Cloverfield

I finally got around to watching Cloverfield. What a great movie!

It has a number of typical B-movie features (the schlock subject matter, the use of unknown actors and actresses, the short running time), but I think what sets it apart from other attempts at producing a modern day B-movie is the understanding that the best B-movies tap into the political and social climate in which they are made. Memorable B-movies such as Invaders from Mars and Invasion of the Body Snatchers owe much of their potency to the spirit of McCarthyism. Even Godzilla, with his “atomic ray”, is a reminder of the atomic bombs dropped on Hiroshima and Nagasaki.
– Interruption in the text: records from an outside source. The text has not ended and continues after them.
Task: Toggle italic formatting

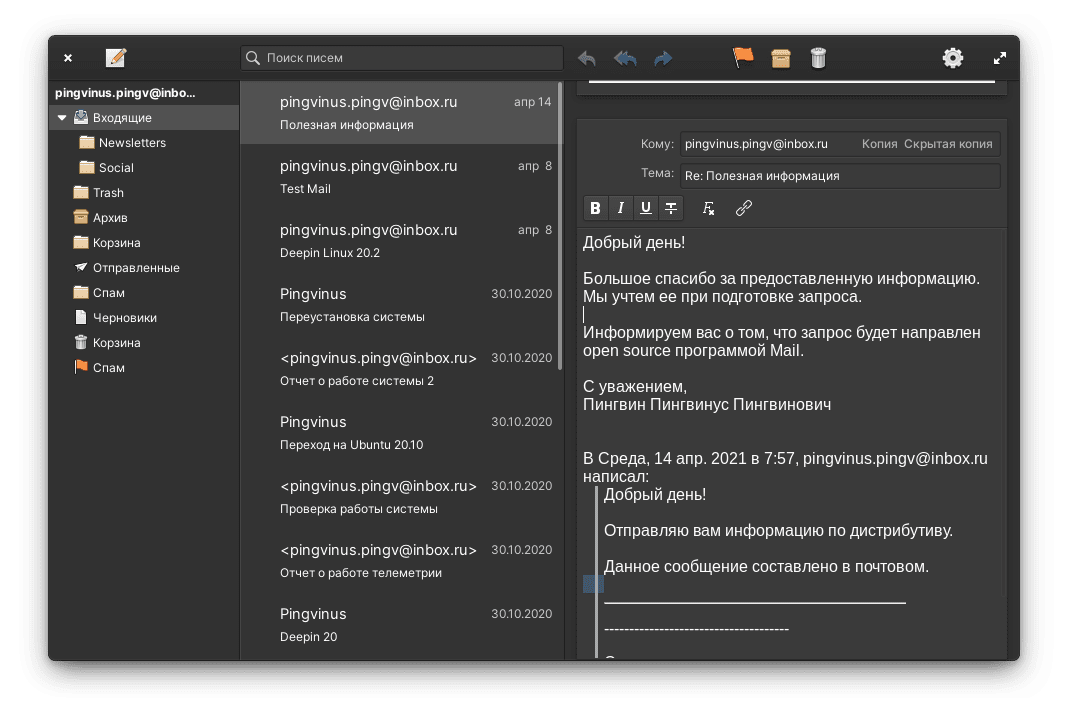Action: (621, 208)
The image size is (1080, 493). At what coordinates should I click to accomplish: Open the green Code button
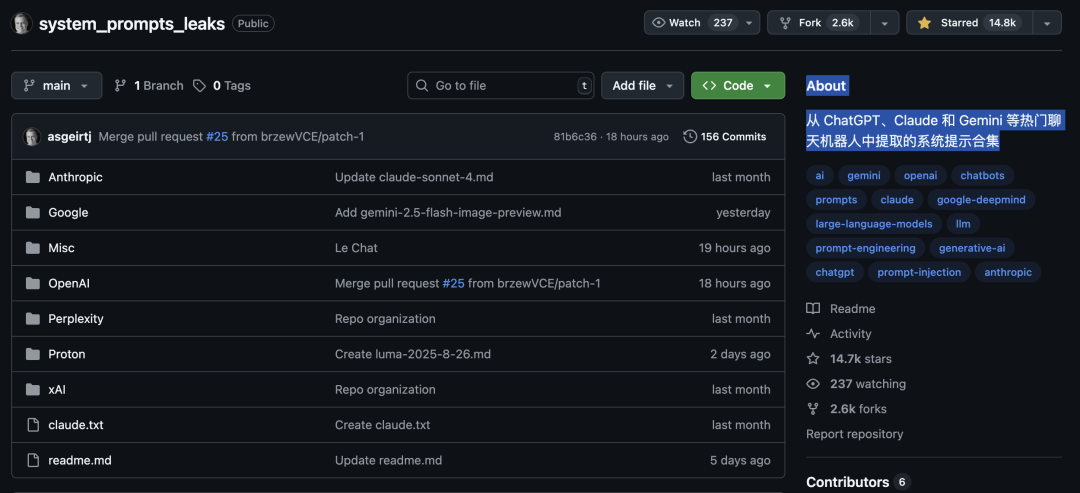pyautogui.click(x=737, y=86)
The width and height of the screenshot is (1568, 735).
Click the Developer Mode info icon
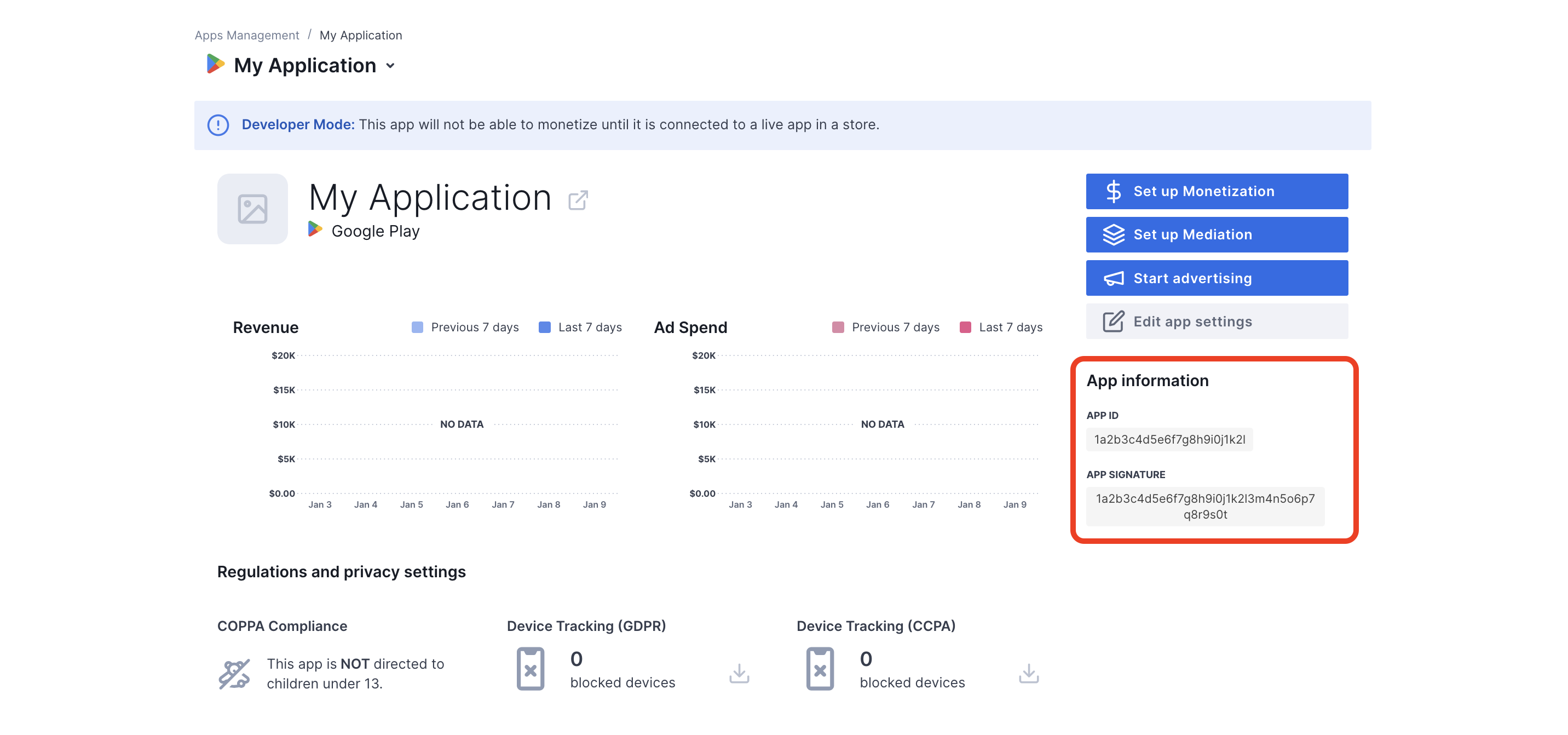216,125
There are plenty of recent movies, like Eight Legged Freaks and Slither, that are deliberate attempts to produce a modern day B-movie. Sadly, most of these movies are quite shallow (though fun), as there is nothing of merit beyond the few cheap thrills that they offer. Cloverfield is a bit more thought-provoking because it’s so obviously a reimagining of the horror of 9/11, and not just the terrorist attack and the devastation it caused, but also the way in which the events of 9/11 are fed into the public consciousness via countless shocking images and hours of grainy, shaky camera footage.

I know that this is not particularly original commentary now, but I think it’s worth giving the movie all the praise it’s due. I wish that more producers and directors had the intelligence to create monster movies this terrifying. Who knows, we might have been spared Peter Jackson’s awful remake of King Kong.